3.被災地で妊産婦を看る時の注意点
1.妊婦の状況把握と医療機関の情報収集に基づいた保険医療の中での連携
・妊産婦がどのような状況にいるのか情報収集することが重要である. 災害を引き起こした原因となるハザードの種類(地震,津波,洪水,土砂崩れなど)は何か.被災地はどのような地域にあるのか(都市か,地方か).災害サイクルのいつの時期なのか.これらの様々な情報を収集することで,想定できる課題への対応並びに予防が可能となる.
・妊産婦は,外傷がある,妊娠末期であるなど目立たない限り,どこに,どのような妊産婦がいるのかを把握することが難しい.避難所にいるのか,昼間は自宅の片づけをしているのか,仕事に行っているのか,避難所で子どもが泣くことに気兼ねするなどして他の滞在場所や被災地外に移動したのか,車中泊や指定外避難所にいるなどの可能性があり,一定の場所に集まっていない.
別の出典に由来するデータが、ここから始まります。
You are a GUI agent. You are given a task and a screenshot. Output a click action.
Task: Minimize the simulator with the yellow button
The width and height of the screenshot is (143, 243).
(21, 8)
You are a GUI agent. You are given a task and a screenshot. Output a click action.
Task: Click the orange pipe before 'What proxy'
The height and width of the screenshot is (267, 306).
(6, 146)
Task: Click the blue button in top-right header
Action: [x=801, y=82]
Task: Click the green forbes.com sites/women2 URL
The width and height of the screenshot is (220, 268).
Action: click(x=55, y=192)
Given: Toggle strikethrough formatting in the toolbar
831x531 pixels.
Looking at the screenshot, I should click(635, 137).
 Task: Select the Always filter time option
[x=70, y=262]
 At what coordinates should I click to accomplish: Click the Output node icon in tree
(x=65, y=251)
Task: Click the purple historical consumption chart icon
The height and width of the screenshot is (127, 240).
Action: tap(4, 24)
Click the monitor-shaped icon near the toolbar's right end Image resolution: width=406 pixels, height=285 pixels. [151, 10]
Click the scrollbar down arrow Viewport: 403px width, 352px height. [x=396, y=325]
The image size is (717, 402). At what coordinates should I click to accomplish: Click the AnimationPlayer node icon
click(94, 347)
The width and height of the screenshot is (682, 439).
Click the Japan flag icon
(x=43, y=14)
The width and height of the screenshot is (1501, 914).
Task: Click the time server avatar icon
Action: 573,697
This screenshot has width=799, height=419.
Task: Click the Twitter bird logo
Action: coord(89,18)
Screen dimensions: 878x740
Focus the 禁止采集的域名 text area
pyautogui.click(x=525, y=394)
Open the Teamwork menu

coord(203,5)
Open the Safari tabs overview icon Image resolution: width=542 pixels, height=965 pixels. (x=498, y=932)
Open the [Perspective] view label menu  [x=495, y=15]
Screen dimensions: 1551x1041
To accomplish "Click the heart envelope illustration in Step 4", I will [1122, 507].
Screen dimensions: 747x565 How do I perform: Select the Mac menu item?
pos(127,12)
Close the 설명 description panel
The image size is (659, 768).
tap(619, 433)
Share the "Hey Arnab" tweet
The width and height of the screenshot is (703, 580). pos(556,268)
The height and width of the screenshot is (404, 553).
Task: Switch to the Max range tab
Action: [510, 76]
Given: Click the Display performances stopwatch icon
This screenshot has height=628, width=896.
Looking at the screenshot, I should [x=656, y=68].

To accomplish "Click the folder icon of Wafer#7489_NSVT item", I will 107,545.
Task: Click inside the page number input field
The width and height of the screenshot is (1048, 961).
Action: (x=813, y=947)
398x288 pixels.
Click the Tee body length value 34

・妊産婦のかかりつけの病院や医院,助産院などの医療機関が被災している場合は,妊婦健診の受診や出産可能な医療機関を探す必要がでてくる.特に,分娩が近い妊婦やハイリスク妊娠の妊婦などには,早急な対応が必要である.
・このように,妊産婦の把握と対応可能な医療機関の状況を把握し,妊産婦と胎児・新生児の健康状態の維持や安全な分娩のために医療機関,看護管理者,自治体の保健師,助産師の職能団体や地域で活動している助産師,避難所管理者などと情報共有・調整し,具体的な活動にすることが必要である.
2.妊産婦への精神的なサポート
・妊産婦は,被災したことによるストレスや環境の変化などに加え,分娩や育児への不安,今後の生活への不安が高まるために精神的なサポートが必要である.
・妊産婦にかかわる際は,妊産婦の心に寄り添い,想いを表出する場合は,傾聴する.ストレスによる症状が強い場合,精神科医などの専門家や地域の保健師・助産師に 情報提供し,継続してかかわれるように調整することも重要である.